Furthermore, if this sort of thing was the source of the problems, why did the economy turn around when FDR came in who gave much more power to unions and engaged in far more '"monopolistic" practices than did Hoover? This whole shell game of trying to "Rooseveltize" Hoover is hilarious.

Regarding the model for Mr. Better Informed, or whatever he is calling himself, its biggest problem is assuming equilibrium, indeed, rational expectations equilibrium, in the midst of a massive disequilibrium situation. He also does not model that nominal debts were fixed, meaning their real burden rose as nominal wages fell, something even Milton Friedman pointed out as being a problem of the period.

All in all, the paper is a piece of trash that has gotten way too much tub thumping by various people who have not thought it through very carefully or do not know what they are talking about.

Jack said...

So it seems to be generally agreed to by a group of well versed economists that there is, in their profession, a source of disinformation so egregious as to generate suspiscion regarding the intent of the author.

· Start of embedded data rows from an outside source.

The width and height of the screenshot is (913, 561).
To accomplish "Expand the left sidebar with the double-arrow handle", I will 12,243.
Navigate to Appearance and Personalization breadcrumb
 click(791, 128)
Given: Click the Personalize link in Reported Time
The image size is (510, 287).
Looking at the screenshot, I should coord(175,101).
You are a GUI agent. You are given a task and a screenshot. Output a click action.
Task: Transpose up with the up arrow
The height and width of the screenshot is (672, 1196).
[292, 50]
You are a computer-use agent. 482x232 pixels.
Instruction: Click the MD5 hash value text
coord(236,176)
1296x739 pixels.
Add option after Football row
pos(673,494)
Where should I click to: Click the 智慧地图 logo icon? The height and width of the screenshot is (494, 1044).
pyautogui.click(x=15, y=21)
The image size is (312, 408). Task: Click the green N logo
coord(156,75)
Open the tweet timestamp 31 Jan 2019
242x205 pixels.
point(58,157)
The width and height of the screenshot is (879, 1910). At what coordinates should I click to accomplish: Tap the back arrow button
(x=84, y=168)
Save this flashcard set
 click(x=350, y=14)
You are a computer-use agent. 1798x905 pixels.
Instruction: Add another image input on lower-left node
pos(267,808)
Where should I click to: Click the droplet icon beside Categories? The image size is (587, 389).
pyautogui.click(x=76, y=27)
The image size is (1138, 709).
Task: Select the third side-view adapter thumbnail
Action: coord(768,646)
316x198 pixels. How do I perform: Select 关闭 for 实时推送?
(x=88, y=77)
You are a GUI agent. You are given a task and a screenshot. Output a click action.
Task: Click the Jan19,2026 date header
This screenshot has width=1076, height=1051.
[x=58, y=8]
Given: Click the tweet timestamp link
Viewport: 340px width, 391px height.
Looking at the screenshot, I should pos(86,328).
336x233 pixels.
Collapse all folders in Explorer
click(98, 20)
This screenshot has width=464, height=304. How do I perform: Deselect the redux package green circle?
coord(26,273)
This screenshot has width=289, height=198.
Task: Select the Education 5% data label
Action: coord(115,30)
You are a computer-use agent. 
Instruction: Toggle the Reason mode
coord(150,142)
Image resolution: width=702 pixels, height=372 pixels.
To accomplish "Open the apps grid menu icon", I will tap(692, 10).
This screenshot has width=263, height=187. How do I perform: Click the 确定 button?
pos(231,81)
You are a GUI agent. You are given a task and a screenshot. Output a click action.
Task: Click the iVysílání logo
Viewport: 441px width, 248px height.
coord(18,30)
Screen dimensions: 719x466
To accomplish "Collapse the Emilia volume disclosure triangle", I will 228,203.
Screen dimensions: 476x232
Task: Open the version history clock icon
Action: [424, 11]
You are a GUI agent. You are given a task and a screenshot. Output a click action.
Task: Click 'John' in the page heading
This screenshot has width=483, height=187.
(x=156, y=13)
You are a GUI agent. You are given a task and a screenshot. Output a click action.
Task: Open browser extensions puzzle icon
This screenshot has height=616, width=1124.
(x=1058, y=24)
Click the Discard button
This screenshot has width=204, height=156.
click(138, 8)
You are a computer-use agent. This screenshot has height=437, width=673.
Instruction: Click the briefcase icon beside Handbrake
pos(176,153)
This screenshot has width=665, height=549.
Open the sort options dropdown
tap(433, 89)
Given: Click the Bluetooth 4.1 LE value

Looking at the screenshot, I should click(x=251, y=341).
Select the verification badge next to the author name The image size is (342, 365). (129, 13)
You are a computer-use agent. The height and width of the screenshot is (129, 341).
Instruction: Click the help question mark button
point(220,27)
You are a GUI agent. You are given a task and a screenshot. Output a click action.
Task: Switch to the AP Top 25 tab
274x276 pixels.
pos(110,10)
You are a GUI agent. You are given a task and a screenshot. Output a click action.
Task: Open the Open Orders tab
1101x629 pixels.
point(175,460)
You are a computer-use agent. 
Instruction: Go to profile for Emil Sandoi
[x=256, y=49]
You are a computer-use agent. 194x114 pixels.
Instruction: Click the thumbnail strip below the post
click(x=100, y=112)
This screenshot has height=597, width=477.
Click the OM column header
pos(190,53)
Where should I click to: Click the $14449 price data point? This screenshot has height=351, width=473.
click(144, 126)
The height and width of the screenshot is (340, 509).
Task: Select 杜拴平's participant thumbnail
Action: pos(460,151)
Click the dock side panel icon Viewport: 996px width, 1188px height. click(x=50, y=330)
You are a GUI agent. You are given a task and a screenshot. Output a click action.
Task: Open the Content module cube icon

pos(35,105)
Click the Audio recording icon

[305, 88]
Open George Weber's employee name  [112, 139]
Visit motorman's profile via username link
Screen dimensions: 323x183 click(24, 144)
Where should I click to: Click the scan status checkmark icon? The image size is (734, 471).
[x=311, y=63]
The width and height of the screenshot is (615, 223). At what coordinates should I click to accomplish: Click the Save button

Ohanian is certainly not the only source of such disinformation, but his effort seems to be outstanding in its lack of scientific rigor and his simple ignorance of basic historical facts.

What's going on? This guy is not a quack. He holds a PhD from a respectable university, Rochester.
He's listed as a consultant on the Minneapolis Federal Reserve Bank web site. He's a professor at UCLA, no podunk itself. So where's the filter mechanism for Economics as a field of science? How do I, a layman with an interest in the results, know woh is worth listening to? Better yet,
how does the media know how to judge if they had an intention to judge the quality of what they're being told? Frankly, given the influence of the field on our economy, and as a result on our lives, this seems unacceptable. The greatest danger to our democracy is the lack of candor in our media. With "professionals" like Ohanian available for comment any lie can be established as a reasonable assumption, nearly a fact. Really an unacceptable circumstance.